Photo: Albert Koch (Flickr)

German ministers approve €49 monthly travel pass

07 November 2022

by Christopher Carey

Leaders of Germany’s federal government and 16 states have formally agreed on a new €49 (US$49) monthly travel pass after weeks of political wrangling.

The ticket – a successor to the €9 pass trialled over the summer – will give people unlimited access to regional train, metro and bus services across the country.

Raimund Brodehl, Deputy Director-General of Transport and Mobility Transition, City of Hamburg

Speaking to Cities Today, Raimund Brodehl, Hamburg’s Deputy Director-General of Transport and Mobility Transition, said: “This [ticket] makes access much easier and also cheaper for people who travel long distances.

“I expect a higher and more stable demand. Above all, however, the ticket is the prelude to a comprehensive reform of the public transport system not only in Hamburg – but throughout Germany.

“This is urgently needed with a view to climate protection.”

The new ‘Deutschlandticket’ was formally approved last week, with 1 January 2023 mooted as a possible start date.

Commenting on the announcement, German Transport Minister Volker Wissing said the “way is now clear for the biggest public transport tariff reform in Germany.”

The new ticket is expected to cost about €3 billion in taxpayer subsidies, to be shared equally between the federal government and the states.

For and against

The €49 ticket will be seen as a compromise – environmental and consumer groups had been calling for an extension of the €9 ticket, but several politicians were resolute in their opposition to this.

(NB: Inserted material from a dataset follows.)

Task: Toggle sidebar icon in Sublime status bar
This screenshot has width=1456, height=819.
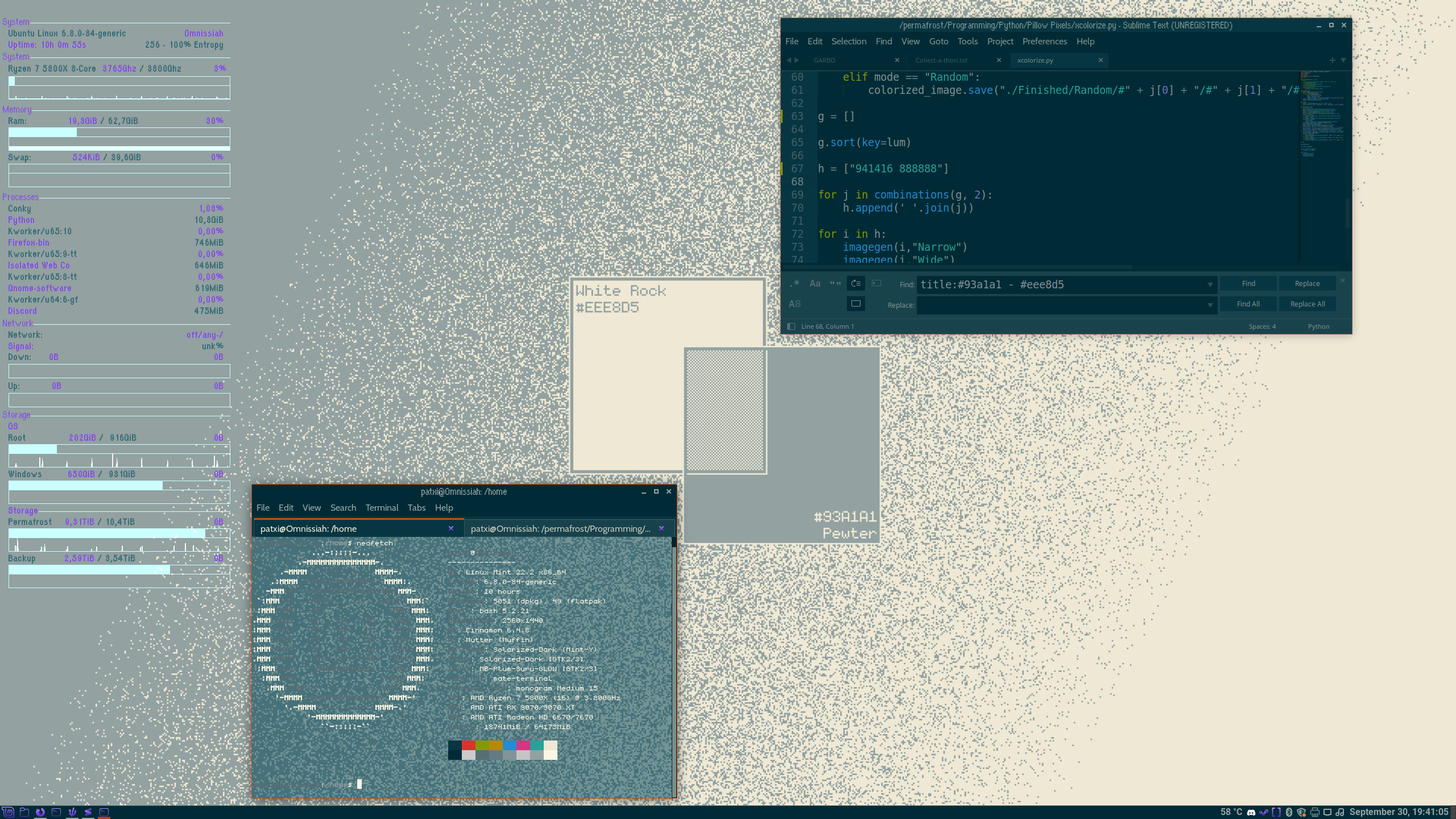Action: [791, 326]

While the €9 scheme proved popular with the public, and helped to ease the impact of soaring inflation and get ridership back to pre-COVID levels, it also cost the German taxpayer an estimated €2.5 billion.

“Freebie mentality is not sustainably financeable, not efficient and not fair,” the country’s Federal Finance Minister Christian Lindner tweeted in August.

One of the central concepts behind the ticket was that it would result in a reduction in car use and boost Germany’s pledge to become carbon-neutral by 2045.

But data on whether this happened, and if it can be attributed to the ticket, is so far mixed.

According to Germany’s Office for National Statistics, the first month of the scheme saw only a slight reduction in road traffic, but a huge increase in rail travel – in June 2022, average rail travel was 42 percent higher than in June 2019.

The highest jump in figures was seen at the weekends, strengthening the argument that people were using the ticket for leisure journeys they may not have otherwise taken.

According to public transport lobby group the Association of German Transport Companies (VDV), the scheme prevented 1.8 million tons of CO2 because commuters didn’t use their cars as much.

But the group also found that in the greater Munich area, just three percent of people left their cars at home in favour of local public transport. It said that overall a quarter of public transport trips taken over the summer would not have been made without the ticket, calling these “additional journeys, not substitute journeys”.

A full assessment of the €9 ticket’s impact is expected from the government later this month.